I’m in a bit of a difficult position here. Something had landed in my lap that I must share, but I don’t really want. It involves one of the couples in Quiverfull that I wrote about the other day without sharing their names. This particular couple is someone I said last month I would stop sharing, and I have shared little from them. After today I’m going to mostly ignore them.
Why? Because it’s clear we’re not dealing with rational mentally healthy people here. Because every time I write about them it’s starting to feel like I’m poking a set of sick badgers with a very sharp stick. It harms the badgers, it riles them up to insane levels, and no one benefits from it. I think that by not giving these badgers links, or publicity, and only discussing them in the abstract we’re better off. The last thing I wish is to keep feeding those badgers the thing the lady badger craves the most, attention.
Just the things recently spilling from the mouth of the woman during this COVID 19 crisis have been disgracefully disgusting.
Add in the husband’s sock puppeting on Twitter and other places. The death threats from their more unbalanced fans, and I’ve decided they are just not worth it. You do not see Pearl supporters, Doug Wilson fans, Steven Anderson’s acolytes or those who follow John Piper sending emails saying they are going to firebomb your home and worse. Why this couple attracts such awful people is a topic for another day. I think it has to do with the level of shaming and blaming that goes in in their world.
Back to this ‘article’. It was written by the man, and is over ten pages of word salad that would make Doug Wilson stand up and salute. The husband sent it to a troll in his men’s group, thinking this person was trying desperately to lead their wife. It’s the real story of their marriage, and it supports many of the guesses I made earlier in the week in my piece on Complementarian Marriage. Some selections with names edited out. It’s a curious piece, much of what does not speak directly to the couple’s behavior seems cribbed from a book by the Arbinger Institute. The husband “Christianized” a book on leadership.
He keeps referring to being stuck in “Satan’s box” completely missing how funny that term is, and how almost sexual humor. What I am sharing here are the parts having to do directly with the couple, not the possibly plagiarized parts.
“This is our story in a nutshell. I married a beautiful creature, smart and wise in many ways, and a great Mom to my children, but she was regularly sick, and she carried with her the baggage of her parents. It is next to impossible for a child to grow up in a home with a difficult marriage and not feel the effects of the sins that are regularly perpetuated. Moods, indifference, cold shoulders, crying, yelling, arguing constantly, this is what Wife saw each week from a mother who found it impossible to bond with her husband. Now Husband comes along with his baggage of a Dad who is a strong leader, submissive Mom who loves and adores her husband, yet the husband is regularly curt with his tone and words, far too often correcting even the littlest things in his wife and kids. His wife and kids try hard to not incur his displeasure.”
Puts lie to all the claims the wife has publicly made about her parents never fighting. Sounds like therapy would have been in order way before marriage for these two. What a shameful misery to live in for all those years!
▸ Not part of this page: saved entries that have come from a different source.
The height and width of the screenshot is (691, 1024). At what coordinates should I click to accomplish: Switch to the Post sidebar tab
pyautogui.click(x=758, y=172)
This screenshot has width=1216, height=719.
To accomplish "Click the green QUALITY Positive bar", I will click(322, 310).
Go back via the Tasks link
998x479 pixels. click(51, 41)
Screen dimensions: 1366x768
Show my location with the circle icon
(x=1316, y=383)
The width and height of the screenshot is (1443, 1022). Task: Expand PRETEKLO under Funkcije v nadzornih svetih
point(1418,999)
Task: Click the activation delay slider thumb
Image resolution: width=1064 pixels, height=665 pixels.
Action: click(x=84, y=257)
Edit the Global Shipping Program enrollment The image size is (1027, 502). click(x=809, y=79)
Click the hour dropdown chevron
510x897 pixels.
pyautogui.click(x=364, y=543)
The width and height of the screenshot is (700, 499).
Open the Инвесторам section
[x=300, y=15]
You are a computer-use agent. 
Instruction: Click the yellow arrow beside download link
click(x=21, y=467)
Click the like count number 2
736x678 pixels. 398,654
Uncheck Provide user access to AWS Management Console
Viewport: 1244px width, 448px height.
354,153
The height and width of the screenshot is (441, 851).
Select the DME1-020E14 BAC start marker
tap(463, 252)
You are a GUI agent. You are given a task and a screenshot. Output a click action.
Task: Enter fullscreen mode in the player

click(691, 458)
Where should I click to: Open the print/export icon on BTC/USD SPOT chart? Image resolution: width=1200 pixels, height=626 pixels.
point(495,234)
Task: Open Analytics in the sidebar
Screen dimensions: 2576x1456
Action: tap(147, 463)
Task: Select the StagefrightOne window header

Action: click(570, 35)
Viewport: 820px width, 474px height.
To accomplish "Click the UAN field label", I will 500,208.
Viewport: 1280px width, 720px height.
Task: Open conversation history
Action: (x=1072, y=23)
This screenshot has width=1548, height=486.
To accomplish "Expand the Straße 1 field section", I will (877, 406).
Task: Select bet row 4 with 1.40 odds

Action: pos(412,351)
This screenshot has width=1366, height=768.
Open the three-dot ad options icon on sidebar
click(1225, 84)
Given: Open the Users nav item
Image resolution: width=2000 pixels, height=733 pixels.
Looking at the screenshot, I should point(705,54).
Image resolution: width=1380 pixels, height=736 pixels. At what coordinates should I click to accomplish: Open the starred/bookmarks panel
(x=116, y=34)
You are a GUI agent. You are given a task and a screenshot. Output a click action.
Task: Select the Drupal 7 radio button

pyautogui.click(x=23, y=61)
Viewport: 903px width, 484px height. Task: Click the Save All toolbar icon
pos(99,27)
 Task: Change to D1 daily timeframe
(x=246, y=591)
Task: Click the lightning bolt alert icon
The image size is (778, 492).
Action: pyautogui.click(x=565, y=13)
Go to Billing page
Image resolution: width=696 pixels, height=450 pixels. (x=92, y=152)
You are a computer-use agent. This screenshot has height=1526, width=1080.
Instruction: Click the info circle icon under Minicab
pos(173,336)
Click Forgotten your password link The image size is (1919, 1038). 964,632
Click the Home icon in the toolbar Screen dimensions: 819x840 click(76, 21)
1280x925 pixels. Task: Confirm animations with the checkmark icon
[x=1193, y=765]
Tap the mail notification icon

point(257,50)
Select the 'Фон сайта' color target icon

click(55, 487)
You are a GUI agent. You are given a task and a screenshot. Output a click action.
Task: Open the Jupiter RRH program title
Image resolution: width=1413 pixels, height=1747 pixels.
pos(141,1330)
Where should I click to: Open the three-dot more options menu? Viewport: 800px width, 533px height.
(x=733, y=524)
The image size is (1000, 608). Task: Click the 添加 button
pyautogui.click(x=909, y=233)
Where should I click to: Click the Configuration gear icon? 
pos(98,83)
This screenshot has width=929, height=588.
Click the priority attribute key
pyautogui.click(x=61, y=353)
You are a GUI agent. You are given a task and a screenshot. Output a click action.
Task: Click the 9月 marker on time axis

“I had been told from 18 years old, “Husband’s name, you know your friends are afraid of you.” “Why are they afraid of me?” I asked my best friend? “Because you are so smart that every time one of us says or does something wrong you correct us with an unkind humorous remark that belittles us and makes us look bad to the rest of the group.”
Here I thought I was just being funny, or just having fun with snide remarks, but it took me some 20 years later to realize how ugly the behavior must be. Even having been told my tendency towards the bad behavior of harsh correction, I went 20 years of self-justified whacks for my wife with my words and corrections. I wish I could say I am completely out of my box in this area of personal growth, but at times of stress I can jump back in,”
Translation: I thought I was better than everyone else and let them know all the time. WHAT a joy this man must have been to be around.
“Wife on the other hand suffered from unwillingness to recognize that she was carrying the baggage of her parent’s relationship, along with a strong personality that needed to be in control when it came to her husband. She was in her box of needing to be right and it was easy for her to find something to justify her thinking and behaviors. After all, she was married to imperfect me. It was a regular occurrence that Wife would misbehave, say things that were unkind, be in a bad mood, or just be selfish or want me to do things her way. This was upsetting to me, so of course from my box, I would zing her with a snide remark or say unkind things to her. As soon as I mistreated her she now had all the justification she needed to stay in her box and justify her original wrong behavior.”
And I have to break this off right here. It’s already too long and we know this husband loves his words and having the last word. These are his last words here. I will be sharing more from this document every Sunday until we unpack it fully. Interesting set up for a very bad marriage that could have been improved early on with counseling, some loving kindness towards each other and a whole lot of honest communication. What we have here are two people that should have never married, and have spend years suffering as a result. In the next bit husband claims communication does not work, and that Adam allowed Eve to eat the apple. I guess he does not understand free will or the role of communication in marriage either.
Please do not stay in marriages like this! It just warps the partners into monstrous beings.
Bracing myself for a new spate of death threats.